After losing 115 games in 2018, 108 games in 2019, and 110 games in 2021, they went 83-79, their first winning season since 2016. They finished fourth in the division, ahead of the Sox for the second time in three years.
It made sense then, that GM Mike Elias declared their intention to build on that momentum by spending this offseason. But in what’s been a raucous offseason thus far, the O’s have barely made a peep. They signed Kyle Gibson, who pitched for the Philadelphia Phillies in 2021 and 2022, but otherwise, it’s been a pretty quiet offseason in Baltimore.
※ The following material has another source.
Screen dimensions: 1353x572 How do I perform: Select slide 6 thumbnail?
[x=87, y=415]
Baltimore Orioles linked to Red Sox standout Michael Wacha
Now, they’re reportedly targeting Michael Wacha. According to Jon Morosi, they’re “showing continued interest” in the veteran starter, whose market has been virtually nonexistent so far. The Orioles are actually the first team publicly linked to the 31-year-old righty. Most of the bigger starting pitchers came off the board first, but it’s still somewhat surprising that Wacha’s name hasn’t come up more.
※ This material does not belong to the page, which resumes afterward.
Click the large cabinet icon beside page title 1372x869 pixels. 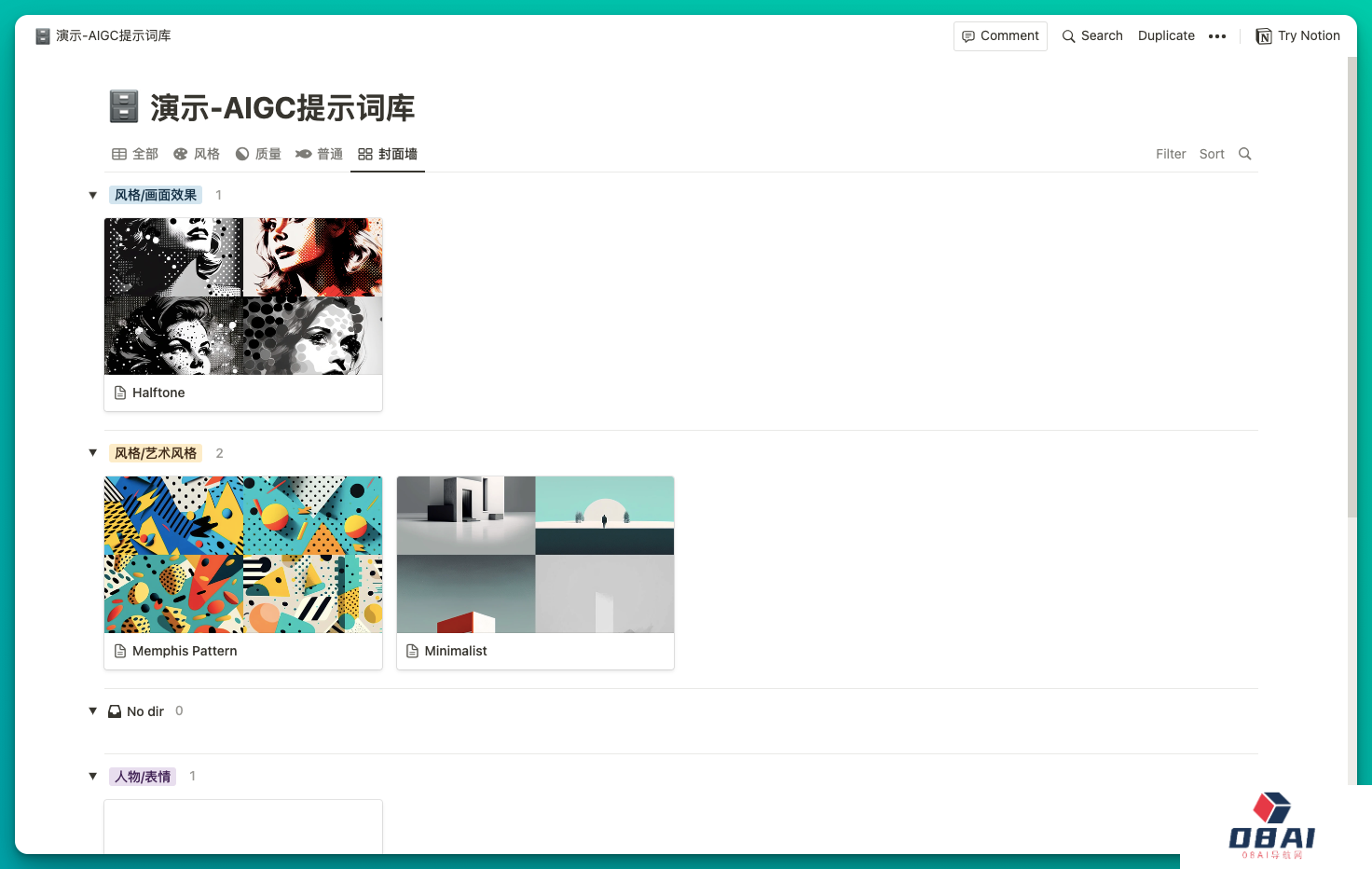(124, 107)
Should Red Sox re-sign Michael Wacha despite risks?
Wacha is coming off a strong season with the Sox in which he posted a 3.32 ERA across 23 starts, including one of the only complete-game shutouts in baseball. Opposing batters hit .233/.283/.410 against him. He was excellent at limiting walks (6%), induced weak contact, and lowered his home-run rate from 4.4% in 2021, to 3.5%.
However, this season could very well have been an outlier for Wacha; he went on the Injured List twice, and there are serious risks of regression, which could explain why more teams haven’t been inquiring after his services. His strikeout rate has dropped in each of the last three seasons, and his 35.8% hard-hit rate could be attributed to the supposedly-deadened baseballs, but he’s had a 38.6% hard-hit rate between 2015-21. His MLB percentile rankings on Baseball Savant don’t paint a pretty picture.
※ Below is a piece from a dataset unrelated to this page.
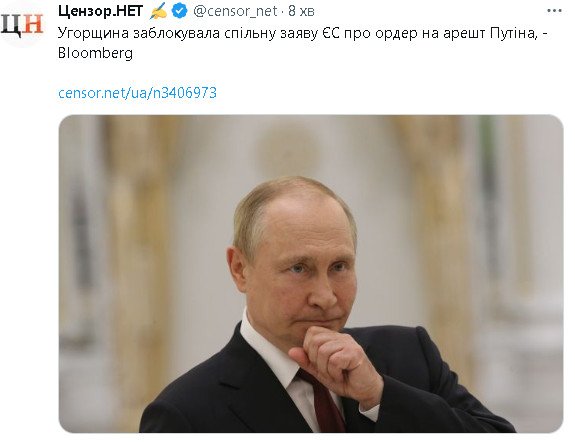Click the word Bloomberg in tweet

95,53
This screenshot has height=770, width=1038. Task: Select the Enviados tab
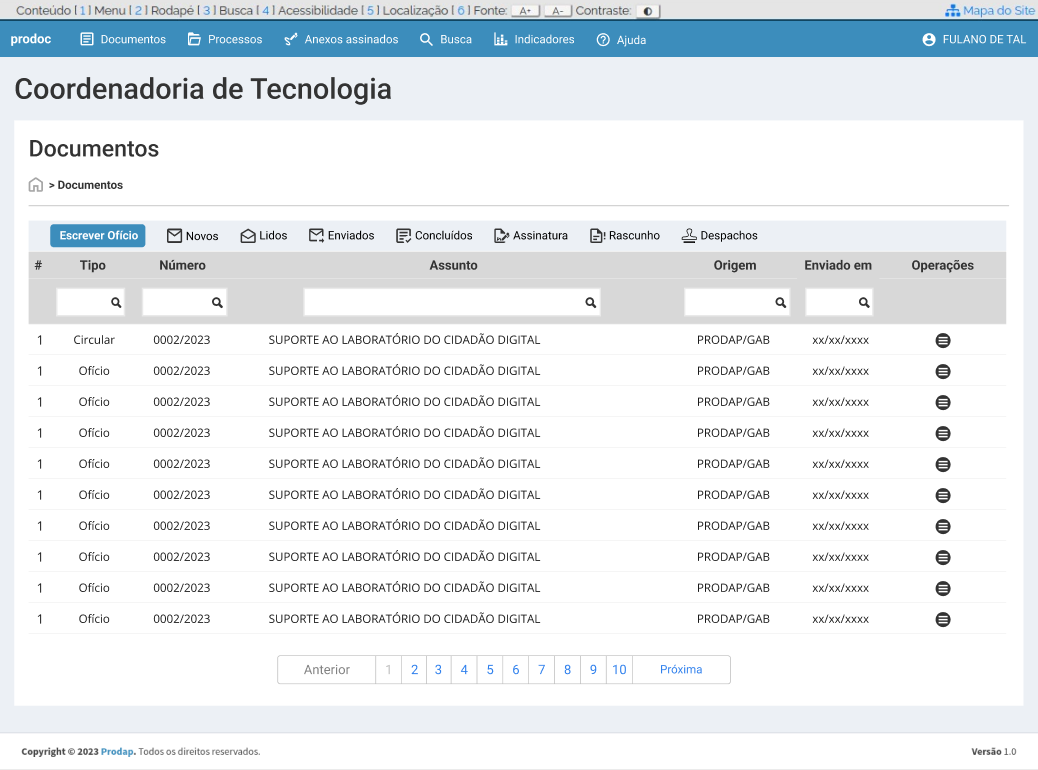[345, 235]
Wacha is the perfect example of how important it is not to judge a player on one stat. His ERA was impressive this season – better than Kevin Gausman and Gerrit Cole – but he only threw 127 1/3 innings, several frames away from a qualified season (162 IP). He’s only had two qualifying seasons, most recently, in 2017.
Chaim Bloom indicated that the Sox were interested in bringing Wacha back, but it hasn’t gone further than that, at least publicly. They didn’t extend a Qualifying Offer to him, so teams won’t be penalized for signing him, which makes the lack of buzz all the more notable.
The Sox currently have seven or eight starter options on the roster – including Brayan Bello, Garrett Whitlock, Nick Pivetta, Chris Sale, James Paxton, Tanner Houck, and Josh Winckowski – but Bloom continues to reiterate that they’re focused on upgrading the rotation. Wacha had a surface-level solid season, but it may be best to part on good terms.